At lunch Vernon took them out back of the trailer. The dresser had come in on a white-item truck from Bay Shore. Vernon had spotted it before the driver could tip his load. Lorena inspected the damage. The top was scratched, one of the legs out of joint, but otherwise it was fine.
“I don’t want to fix it,” Carter said.
“Why not?”
“Because I already fixed it once.”
“So?” she said.
He picked up one end of it. After a second she picked up the other. They carried it around the trailer and set it down in front of his Cat. He climbed into the cab, fired up and pulled forward, reducing the dresser to a nest of splinters sticking out from under the tread.
He jumped down to look.
“Now you’re happy,” Lorena said.
“Now I’m happy,” he said.
“Why don’t you take a half-day?” said Vernon.
“And do what?” Carter climbed up on the tread.

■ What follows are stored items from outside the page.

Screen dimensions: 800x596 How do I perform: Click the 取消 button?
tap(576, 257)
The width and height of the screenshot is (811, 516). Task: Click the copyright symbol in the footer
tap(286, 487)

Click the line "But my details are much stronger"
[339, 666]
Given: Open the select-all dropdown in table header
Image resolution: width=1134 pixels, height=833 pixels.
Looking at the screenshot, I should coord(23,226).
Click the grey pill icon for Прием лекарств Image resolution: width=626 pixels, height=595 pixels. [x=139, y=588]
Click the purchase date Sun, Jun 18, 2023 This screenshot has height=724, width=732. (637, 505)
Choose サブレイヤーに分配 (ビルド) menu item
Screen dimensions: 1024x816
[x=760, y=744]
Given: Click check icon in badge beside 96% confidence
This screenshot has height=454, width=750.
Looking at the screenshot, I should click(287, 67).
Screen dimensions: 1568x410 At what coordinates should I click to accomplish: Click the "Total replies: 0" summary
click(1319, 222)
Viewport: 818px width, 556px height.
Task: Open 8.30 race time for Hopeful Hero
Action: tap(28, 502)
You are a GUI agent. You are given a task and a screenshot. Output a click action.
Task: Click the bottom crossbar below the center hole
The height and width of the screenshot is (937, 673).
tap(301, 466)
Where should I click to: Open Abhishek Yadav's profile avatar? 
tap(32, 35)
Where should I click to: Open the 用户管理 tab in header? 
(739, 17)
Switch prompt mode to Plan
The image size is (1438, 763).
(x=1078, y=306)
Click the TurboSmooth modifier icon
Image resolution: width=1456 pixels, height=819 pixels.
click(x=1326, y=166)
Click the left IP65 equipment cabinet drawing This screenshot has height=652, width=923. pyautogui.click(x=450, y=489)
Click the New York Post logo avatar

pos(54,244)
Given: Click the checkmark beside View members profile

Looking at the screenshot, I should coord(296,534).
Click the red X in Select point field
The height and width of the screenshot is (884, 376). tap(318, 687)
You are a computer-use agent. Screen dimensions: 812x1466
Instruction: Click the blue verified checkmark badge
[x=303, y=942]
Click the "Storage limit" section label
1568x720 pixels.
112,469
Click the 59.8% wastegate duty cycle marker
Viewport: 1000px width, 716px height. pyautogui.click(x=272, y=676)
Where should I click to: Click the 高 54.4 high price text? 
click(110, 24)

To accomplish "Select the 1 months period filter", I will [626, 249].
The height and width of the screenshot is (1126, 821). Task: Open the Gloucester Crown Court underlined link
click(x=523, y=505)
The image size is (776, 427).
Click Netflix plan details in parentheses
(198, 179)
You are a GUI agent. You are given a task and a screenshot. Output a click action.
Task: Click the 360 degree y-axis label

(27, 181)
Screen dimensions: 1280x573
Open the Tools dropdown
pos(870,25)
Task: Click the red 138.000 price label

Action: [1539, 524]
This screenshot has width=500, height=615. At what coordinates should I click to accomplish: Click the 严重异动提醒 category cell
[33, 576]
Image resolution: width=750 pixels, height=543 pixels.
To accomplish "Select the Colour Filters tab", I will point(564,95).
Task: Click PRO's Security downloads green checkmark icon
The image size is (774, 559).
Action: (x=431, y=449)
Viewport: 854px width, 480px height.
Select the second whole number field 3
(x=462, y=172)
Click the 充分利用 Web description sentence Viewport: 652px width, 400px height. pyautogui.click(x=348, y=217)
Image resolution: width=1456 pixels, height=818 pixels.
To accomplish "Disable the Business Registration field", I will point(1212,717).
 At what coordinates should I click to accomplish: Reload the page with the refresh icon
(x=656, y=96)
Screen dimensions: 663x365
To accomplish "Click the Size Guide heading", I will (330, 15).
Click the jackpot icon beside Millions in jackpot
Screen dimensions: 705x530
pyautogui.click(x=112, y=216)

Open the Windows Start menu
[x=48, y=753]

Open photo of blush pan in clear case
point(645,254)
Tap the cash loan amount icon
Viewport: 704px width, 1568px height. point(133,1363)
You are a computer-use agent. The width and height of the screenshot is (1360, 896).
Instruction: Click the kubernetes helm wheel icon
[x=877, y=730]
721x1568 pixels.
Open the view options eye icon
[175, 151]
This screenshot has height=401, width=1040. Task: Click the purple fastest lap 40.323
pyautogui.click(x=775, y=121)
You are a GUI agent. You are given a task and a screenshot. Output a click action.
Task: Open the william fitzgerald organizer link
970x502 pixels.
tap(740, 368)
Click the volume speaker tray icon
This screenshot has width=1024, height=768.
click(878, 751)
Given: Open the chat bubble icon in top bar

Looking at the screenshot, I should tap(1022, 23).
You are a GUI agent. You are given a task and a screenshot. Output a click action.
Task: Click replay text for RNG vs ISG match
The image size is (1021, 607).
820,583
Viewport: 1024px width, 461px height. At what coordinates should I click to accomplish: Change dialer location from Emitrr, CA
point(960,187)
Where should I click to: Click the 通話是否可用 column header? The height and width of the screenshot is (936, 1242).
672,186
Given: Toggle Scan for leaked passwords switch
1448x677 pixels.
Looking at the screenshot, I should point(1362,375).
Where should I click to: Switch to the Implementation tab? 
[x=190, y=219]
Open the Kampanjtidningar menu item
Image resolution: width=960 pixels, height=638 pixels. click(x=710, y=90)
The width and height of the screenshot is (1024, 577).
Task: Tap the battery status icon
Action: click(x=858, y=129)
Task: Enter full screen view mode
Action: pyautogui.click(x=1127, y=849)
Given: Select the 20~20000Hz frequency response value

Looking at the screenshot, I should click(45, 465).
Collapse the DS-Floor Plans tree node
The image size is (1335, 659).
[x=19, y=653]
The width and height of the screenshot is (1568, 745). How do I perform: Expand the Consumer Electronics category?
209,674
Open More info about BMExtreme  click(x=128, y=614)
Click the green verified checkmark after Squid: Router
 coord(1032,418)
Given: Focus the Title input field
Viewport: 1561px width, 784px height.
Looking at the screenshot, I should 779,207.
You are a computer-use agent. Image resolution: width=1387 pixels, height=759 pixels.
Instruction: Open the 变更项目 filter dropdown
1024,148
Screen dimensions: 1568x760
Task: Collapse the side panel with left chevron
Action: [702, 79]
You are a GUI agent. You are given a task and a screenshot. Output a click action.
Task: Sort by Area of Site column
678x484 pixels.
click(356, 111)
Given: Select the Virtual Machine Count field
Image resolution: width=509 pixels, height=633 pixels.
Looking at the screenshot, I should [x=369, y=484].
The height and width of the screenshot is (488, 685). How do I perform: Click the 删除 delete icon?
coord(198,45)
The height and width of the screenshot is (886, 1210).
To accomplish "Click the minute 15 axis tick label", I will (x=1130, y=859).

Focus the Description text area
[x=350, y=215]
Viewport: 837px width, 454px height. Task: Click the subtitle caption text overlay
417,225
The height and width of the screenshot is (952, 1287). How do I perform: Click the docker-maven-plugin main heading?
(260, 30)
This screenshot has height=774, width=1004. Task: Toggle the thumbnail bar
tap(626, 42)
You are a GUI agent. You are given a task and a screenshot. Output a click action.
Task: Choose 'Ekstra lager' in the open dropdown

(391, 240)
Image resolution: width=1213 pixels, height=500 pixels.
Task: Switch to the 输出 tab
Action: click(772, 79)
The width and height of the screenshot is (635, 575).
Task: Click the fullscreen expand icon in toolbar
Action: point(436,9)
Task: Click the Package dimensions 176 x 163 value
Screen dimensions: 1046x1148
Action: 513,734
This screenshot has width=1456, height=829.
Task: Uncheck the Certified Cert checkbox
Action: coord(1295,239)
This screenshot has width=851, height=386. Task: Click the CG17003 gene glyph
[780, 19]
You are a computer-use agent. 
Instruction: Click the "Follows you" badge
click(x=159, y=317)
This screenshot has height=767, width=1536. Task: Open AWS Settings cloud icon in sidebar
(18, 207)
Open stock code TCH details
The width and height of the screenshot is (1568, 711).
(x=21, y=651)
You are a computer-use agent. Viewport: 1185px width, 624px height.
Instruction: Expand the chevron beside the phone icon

“Go on, I’ll punch you out.”
“He’s all right,” Lorena said.
It was another bright day, a good day to work. He turned off his radio and took every truck he could. By quitting time, Carter had satisfied his first rush of hatred. Disbelief set in momentarily, but with each run at the rotting trash, Carter knocked it back. He was looking forward to getting drunk tonight, and when Lorena offered him a ride home, he weighed dealing with the people on the bus against making the walk to the Dairy Barn round-trip. They found their lunch buckets and punched out together. Outside, the dresser lay squashed where he’d rolled over it.